*** Opening of Records ***

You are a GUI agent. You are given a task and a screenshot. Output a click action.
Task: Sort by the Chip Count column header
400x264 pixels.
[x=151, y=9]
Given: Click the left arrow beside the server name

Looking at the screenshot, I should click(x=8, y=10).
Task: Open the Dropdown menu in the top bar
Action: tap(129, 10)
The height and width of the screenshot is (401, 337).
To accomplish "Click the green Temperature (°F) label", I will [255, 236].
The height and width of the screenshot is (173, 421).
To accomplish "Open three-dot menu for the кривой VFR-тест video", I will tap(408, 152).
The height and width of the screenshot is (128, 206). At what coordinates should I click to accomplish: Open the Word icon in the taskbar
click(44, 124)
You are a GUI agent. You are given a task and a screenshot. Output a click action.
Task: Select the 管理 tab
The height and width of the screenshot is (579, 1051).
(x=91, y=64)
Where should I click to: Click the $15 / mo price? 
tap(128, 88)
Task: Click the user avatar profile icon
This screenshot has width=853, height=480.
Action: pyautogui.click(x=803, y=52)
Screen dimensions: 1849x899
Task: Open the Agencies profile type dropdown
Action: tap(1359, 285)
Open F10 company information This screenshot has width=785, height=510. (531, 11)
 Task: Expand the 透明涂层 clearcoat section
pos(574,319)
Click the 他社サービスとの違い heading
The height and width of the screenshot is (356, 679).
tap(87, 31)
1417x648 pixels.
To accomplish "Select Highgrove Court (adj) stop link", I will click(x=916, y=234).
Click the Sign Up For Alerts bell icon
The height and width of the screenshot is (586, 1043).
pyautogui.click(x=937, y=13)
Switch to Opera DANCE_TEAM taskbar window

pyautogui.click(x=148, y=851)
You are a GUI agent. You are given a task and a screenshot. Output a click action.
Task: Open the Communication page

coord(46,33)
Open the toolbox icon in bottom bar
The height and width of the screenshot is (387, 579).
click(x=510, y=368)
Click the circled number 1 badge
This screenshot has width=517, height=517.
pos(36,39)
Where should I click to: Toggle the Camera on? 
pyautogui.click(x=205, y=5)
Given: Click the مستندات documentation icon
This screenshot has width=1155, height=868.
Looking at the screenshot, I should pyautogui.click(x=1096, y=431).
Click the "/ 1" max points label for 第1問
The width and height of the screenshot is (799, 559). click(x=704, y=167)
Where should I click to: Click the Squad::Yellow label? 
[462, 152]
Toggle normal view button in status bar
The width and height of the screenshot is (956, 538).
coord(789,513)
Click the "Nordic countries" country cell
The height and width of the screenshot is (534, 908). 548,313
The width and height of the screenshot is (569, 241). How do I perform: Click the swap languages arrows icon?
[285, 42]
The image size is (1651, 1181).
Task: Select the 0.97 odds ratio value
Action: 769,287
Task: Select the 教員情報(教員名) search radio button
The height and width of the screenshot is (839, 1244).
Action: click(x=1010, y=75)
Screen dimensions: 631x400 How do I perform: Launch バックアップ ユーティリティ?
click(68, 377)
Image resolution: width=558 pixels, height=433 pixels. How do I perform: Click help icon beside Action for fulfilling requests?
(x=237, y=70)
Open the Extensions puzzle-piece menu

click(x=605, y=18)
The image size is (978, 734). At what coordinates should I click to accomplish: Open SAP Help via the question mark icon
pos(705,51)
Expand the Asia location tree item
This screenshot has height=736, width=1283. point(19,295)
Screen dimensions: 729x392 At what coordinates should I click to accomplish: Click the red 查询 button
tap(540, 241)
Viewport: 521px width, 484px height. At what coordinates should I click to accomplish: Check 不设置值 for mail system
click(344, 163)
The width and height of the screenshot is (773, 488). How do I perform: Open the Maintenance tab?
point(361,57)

*** Close of Records ***

◆ Activity: Exact transcription of the records is all that is wanted.

◆ Finished exercise:
You are a GUI agent. You are given a task and a screenshot. Output a click action.
Task: Sort by the Chip Count column header
400x264 pixels.
[x=151, y=9]
Given: Click the left arrow beside the server name

Looking at the screenshot, I should click(x=8, y=10).
Task: Open the Dropdown menu in the top bar
Action: tap(129, 10)
The height and width of the screenshot is (401, 337).
To accomplish "Click the green Temperature (°F) label", I will [255, 236].
The height and width of the screenshot is (173, 421).
To accomplish "Open three-dot menu for the кривой VFR-тест video", I will tap(408, 152).
The height and width of the screenshot is (128, 206). At what coordinates should I click to accomplish: Open the Word icon in the taskbar
click(44, 124)
You are a GUI agent. You are given a task and a screenshot. Output a click action.
Task: Select the 管理 tab
The height and width of the screenshot is (579, 1051).
(x=91, y=64)
Where should I click to: Click the $15 / mo price? 
tap(128, 88)
Task: Click the user avatar profile icon
This screenshot has width=853, height=480.
Action: pyautogui.click(x=803, y=52)
Screen dimensions: 1849x899
Task: Open the Agencies profile type dropdown
Action: tap(1359, 285)
Open F10 company information This screenshot has width=785, height=510. (531, 11)
 Task: Expand the 透明涂层 clearcoat section
pos(574,319)
Click the 他社サービスとの違い heading
The height and width of the screenshot is (356, 679).
tap(87, 31)
1417x648 pixels.
To accomplish "Select Highgrove Court (adj) stop link", I will click(x=916, y=234).
Click the Sign Up For Alerts bell icon
The height and width of the screenshot is (586, 1043).
pyautogui.click(x=937, y=13)
Switch to Opera DANCE_TEAM taskbar window

pyautogui.click(x=148, y=851)
You are a GUI agent. You are given a task and a screenshot. Output a click action.
Task: Open the Communication page

coord(46,33)
Open the toolbox icon in bottom bar
The height and width of the screenshot is (387, 579).
click(x=510, y=368)
Click the circled number 1 badge
This screenshot has width=517, height=517.
pos(36,39)
Where should I click to: Toggle the Camera on? 
pyautogui.click(x=205, y=5)
Given: Click the مستندات documentation icon
This screenshot has width=1155, height=868.
Looking at the screenshot, I should pyautogui.click(x=1096, y=431).
Click the "/ 1" max points label for 第1問
The width and height of the screenshot is (799, 559). click(x=704, y=167)
Where should I click to: Click the Squad::Yellow label? 
[462, 152]
Toggle normal view button in status bar
The width and height of the screenshot is (956, 538).
coord(789,513)
Click the "Nordic countries" country cell
The height and width of the screenshot is (534, 908). 548,313
The width and height of the screenshot is (569, 241). How do I perform: Click the swap languages arrows icon?
[285, 42]
The image size is (1651, 1181).
Task: Select the 0.97 odds ratio value
Action: 769,287
Task: Select the 教員情報(教員名) search radio button
The height and width of the screenshot is (839, 1244).
Action: click(x=1010, y=75)
Screen dimensions: 631x400 How do I perform: Launch バックアップ ユーティリティ?
click(68, 377)
Image resolution: width=558 pixels, height=433 pixels. How do I perform: Click help icon beside Action for fulfilling requests?
(x=237, y=70)
Open the Extensions puzzle-piece menu

click(x=605, y=18)
The image size is (978, 734). At what coordinates should I click to accomplish: Open SAP Help via the question mark icon
pos(705,51)
Expand the Asia location tree item
This screenshot has height=736, width=1283. point(19,295)
Screen dimensions: 729x392 At what coordinates should I click to accomplish: Click the red 查询 button
tap(540, 241)
Viewport: 521px width, 484px height. At what coordinates should I click to accomplish: Check 不设置值 for mail system
click(344, 163)
The width and height of the screenshot is (773, 488). How do I perform: Open the Maintenance tab?
point(361,57)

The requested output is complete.